TASK PROMPT. Quote every one of the records below verbatim, line for line.

Dataset rows.

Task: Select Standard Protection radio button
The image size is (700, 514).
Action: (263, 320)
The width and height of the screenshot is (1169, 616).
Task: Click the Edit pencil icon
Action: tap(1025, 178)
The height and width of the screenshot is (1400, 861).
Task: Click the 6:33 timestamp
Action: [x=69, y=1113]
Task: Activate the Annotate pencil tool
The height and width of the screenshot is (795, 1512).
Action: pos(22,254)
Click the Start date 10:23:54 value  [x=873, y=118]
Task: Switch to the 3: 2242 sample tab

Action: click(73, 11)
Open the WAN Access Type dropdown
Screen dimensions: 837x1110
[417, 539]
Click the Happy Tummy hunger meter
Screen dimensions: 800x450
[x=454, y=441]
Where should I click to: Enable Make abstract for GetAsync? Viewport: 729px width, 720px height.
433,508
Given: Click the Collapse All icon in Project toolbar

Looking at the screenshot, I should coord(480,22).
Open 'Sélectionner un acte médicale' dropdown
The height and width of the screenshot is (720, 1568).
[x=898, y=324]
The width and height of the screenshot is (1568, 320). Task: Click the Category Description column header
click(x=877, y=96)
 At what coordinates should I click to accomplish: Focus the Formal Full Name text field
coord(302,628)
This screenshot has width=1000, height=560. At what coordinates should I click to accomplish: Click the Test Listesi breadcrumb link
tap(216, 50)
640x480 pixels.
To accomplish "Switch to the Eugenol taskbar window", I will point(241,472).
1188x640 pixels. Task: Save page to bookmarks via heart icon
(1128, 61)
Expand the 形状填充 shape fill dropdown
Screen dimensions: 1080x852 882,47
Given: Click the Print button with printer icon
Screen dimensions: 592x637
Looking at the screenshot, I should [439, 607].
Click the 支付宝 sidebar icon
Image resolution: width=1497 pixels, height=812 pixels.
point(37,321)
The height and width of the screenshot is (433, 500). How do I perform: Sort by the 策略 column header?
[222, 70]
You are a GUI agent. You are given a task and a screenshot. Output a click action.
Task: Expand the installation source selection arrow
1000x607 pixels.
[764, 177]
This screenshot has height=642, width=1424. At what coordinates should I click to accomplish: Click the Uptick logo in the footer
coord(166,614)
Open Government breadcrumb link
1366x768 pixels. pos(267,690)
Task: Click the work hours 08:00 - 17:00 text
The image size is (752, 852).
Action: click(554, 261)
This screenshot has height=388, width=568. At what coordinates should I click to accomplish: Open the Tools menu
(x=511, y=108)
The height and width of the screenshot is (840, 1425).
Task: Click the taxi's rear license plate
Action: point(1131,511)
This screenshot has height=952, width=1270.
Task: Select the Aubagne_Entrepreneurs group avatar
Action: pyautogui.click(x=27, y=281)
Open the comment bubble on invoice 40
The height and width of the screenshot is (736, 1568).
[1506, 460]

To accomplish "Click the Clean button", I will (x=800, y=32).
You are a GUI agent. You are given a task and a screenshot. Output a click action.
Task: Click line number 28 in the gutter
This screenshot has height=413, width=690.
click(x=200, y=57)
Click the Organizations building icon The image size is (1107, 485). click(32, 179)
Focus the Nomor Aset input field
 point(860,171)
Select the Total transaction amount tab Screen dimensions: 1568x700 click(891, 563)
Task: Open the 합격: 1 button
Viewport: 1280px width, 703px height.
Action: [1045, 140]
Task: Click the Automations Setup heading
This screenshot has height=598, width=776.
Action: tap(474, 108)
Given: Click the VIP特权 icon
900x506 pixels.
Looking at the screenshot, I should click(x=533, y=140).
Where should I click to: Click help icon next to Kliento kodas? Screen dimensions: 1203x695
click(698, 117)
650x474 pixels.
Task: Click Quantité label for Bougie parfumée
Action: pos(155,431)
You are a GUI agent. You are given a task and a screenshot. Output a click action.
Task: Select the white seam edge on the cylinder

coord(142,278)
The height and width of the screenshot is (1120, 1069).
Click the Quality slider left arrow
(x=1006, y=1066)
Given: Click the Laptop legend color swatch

EXPECTED ANSWER.
Task: Select Standard Protection radio button
The image size is (700, 514).
Action: (263, 320)
The width and height of the screenshot is (1169, 616).
Task: Click the Edit pencil icon
Action: tap(1025, 178)
The height and width of the screenshot is (1400, 861).
Task: Click the 6:33 timestamp
Action: [x=69, y=1113]
Task: Activate the Annotate pencil tool
The height and width of the screenshot is (795, 1512).
Action: pos(22,254)
Click the Start date 10:23:54 value  [x=873, y=118]
Task: Switch to the 3: 2242 sample tab

Action: click(73, 11)
Open the WAN Access Type dropdown
Screen dimensions: 837x1110
[417, 539]
Click the Happy Tummy hunger meter
Screen dimensions: 800x450
[x=454, y=441]
Where should I click to: Enable Make abstract for GetAsync? Viewport: 729px width, 720px height.
433,508
Given: Click the Collapse All icon in Project toolbar

Looking at the screenshot, I should coord(480,22).
Open 'Sélectionner un acte médicale' dropdown
The height and width of the screenshot is (720, 1568).
[x=898, y=324]
The width and height of the screenshot is (1568, 320). Task: Click the Category Description column header
click(x=877, y=96)
 At what coordinates should I click to accomplish: Focus the Formal Full Name text field
coord(302,628)
This screenshot has width=1000, height=560. At what coordinates should I click to accomplish: Click the Test Listesi breadcrumb link
tap(216, 50)
640x480 pixels.
To accomplish "Switch to the Eugenol taskbar window", I will point(241,472).
1188x640 pixels. Task: Save page to bookmarks via heart icon
(1128, 61)
Expand the 形状填充 shape fill dropdown
Screen dimensions: 1080x852 882,47
Given: Click the Print button with printer icon
Screen dimensions: 592x637
Looking at the screenshot, I should [439, 607].
Click the 支付宝 sidebar icon
Image resolution: width=1497 pixels, height=812 pixels.
point(37,321)
The height and width of the screenshot is (433, 500). How do I perform: Sort by the 策略 column header?
[222, 70]
You are a GUI agent. You are given a task and a screenshot. Output a click action.
Task: Expand the installation source selection arrow
1000x607 pixels.
[764, 177]
This screenshot has height=642, width=1424. At what coordinates should I click to accomplish: Click the Uptick logo in the footer
coord(166,614)
Open Government breadcrumb link
1366x768 pixels. pos(267,690)
Task: Click the work hours 08:00 - 17:00 text
The image size is (752, 852).
Action: click(554, 261)
This screenshot has height=388, width=568. At what coordinates should I click to accomplish: Open the Tools menu
(x=511, y=108)
The height and width of the screenshot is (840, 1425).
Task: Click the taxi's rear license plate
Action: point(1131,511)
This screenshot has height=952, width=1270.
Task: Select the Aubagne_Entrepreneurs group avatar
Action: pyautogui.click(x=27, y=281)
Open the comment bubble on invoice 40
The height and width of the screenshot is (736, 1568).
[1506, 460]

To accomplish "Click the Clean button", I will (x=800, y=32).
You are a GUI agent. You are given a task and a screenshot. Output a click action.
Task: Click line number 28 in the gutter
This screenshot has height=413, width=690.
click(x=200, y=57)
Click the Organizations building icon The image size is (1107, 485). click(32, 179)
Focus the Nomor Aset input field
 point(860,171)
Select the Total transaction amount tab Screen dimensions: 1568x700 click(891, 563)
Task: Open the 합격: 1 button
Viewport: 1280px width, 703px height.
Action: [1045, 140]
Task: Click the Automations Setup heading
This screenshot has height=598, width=776.
Action: tap(474, 108)
Given: Click the VIP特权 icon
900x506 pixels.
Looking at the screenshot, I should click(x=533, y=140).
Where should I click to: Click help icon next to Kliento kodas? Screen dimensions: 1203x695
click(698, 117)
650x474 pixels.
Task: Click Quantité label for Bougie parfumée
Action: pos(155,431)
You are a GUI agent. You are given a task and a screenshot. Output a click action.
Task: Select the white seam edge on the cylinder

coord(142,278)
The height and width of the screenshot is (1120, 1069).
Click the Quality slider left arrow
(x=1006, y=1066)
Given: Click the Laptop legend color swatch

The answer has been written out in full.